The combination of RAID0 redundancy, an ext4 filesystem, a Linux 4.x kernel, and either Debian Linux or Arch Linux has been associated with data corruption.

El Reg reports EXT4 filesystem can EAT ALL YOUR DATA

Fixes are available, one explained by Lukas Czerner on the Linux Kernel Mailing List. That post suggests the bug is long-standing, possibly as far back as the 3.12-stable kernel. Others suggest the bug has only manifested in Linux 4.x.

[...] This patch for version 4.x and the patched Linux kernel 3.12.43 LTS both seem like sensible code to contemplate.

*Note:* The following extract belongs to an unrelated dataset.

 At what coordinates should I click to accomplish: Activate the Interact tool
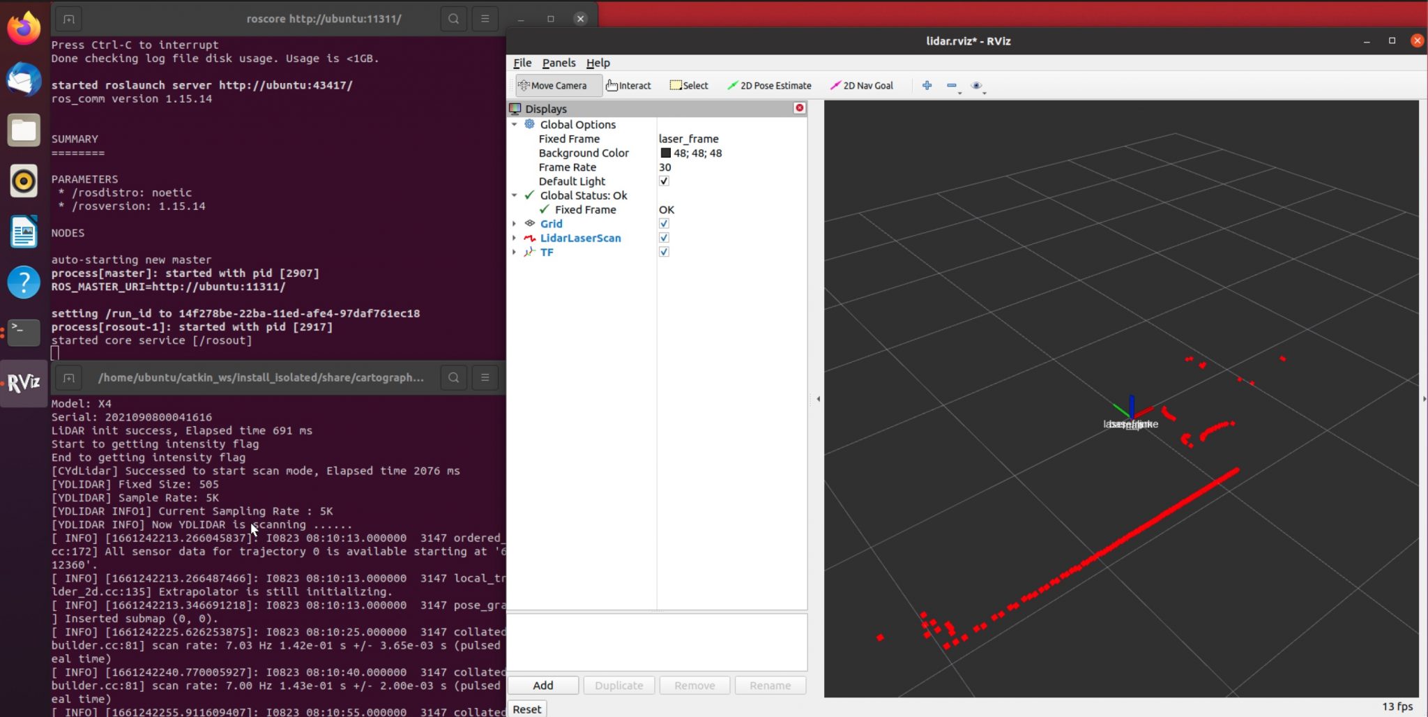(x=628, y=86)
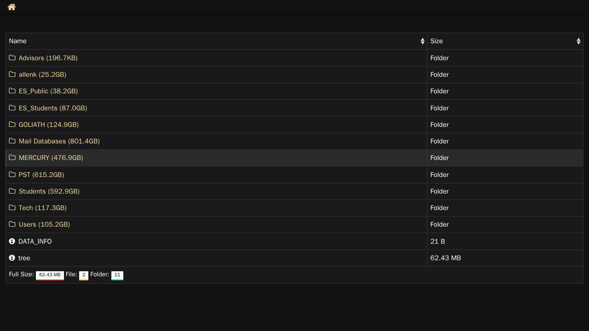
Task: Click the folder icon beside Mail Databases
Action: pyautogui.click(x=12, y=141)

[Editor's Comment: Original Submission]

 
This discussion has been archived. No new comments can be posted.
Display Options Threshold/Breakthrough Mark All as Read Mark All as Unread
The Fine Print: The following comments are owned by whoever posted them. We are not responsible for them in any way.
  • (Score: 5, Informative) by tibman on Tuesday May 26 2015, @04:49PM

    by tibman (134) Subscriber Badge on Tuesday May 26 2015, @04:49PM (#188133)

    Raid0 is the opposite of redundant. It is a guarantee that if any one drive fails you'll lose data for ALL drives. http://en.wikipedia.org/wiki/Standard_RAID_levels#RAID_0 [wikipedia.org]

    Anyone running raid 0 does so knowing that their data exists in a fragile bubble.

    --
    SN won't survive on lurkers alone. Write comments.
    Starting Score:    1  point
    Moderation   +3  
       Informative=3, Total=3
    Extra 'Informative' Modifier   0  
    Karma-Bonus Modifier   +1  

    Total Score:   5  
  • (Score: 4, Informative) by LoRdTAW on Tuesday May 26 2015, @05:34PM

    by LoRdTAW (3755) on Tuesday May 26 2015, @05:34PM (#188157) Journal

    Correct, the proper RAID level for redundancy, also called mirroring, is RAID 1.

    RAID 0 is striping which writes data in parallel between two drives increasing read write performance by a factor upward of two. Half of your data is on disk, half on the other. If you lose one disk, you lose everything. Mitigating this is done using RAID 0+1 which is exactly what you'd expect, two RAID 0 arrays which are mirrored. But you are still stuck with losing half of the storage space meaning four 1TB disks gives you only 2TB. The next level up is RAID 5 which has a storage penalty of -1 disk. So a four 1TB disk array will yield 3TB. The parity data is spread across all four (or more) disks in RAID 5 array. You can afford to loose any one of the four disks and still have access to the array. RAID 6 doubles the parity so you can afford to lose two disks.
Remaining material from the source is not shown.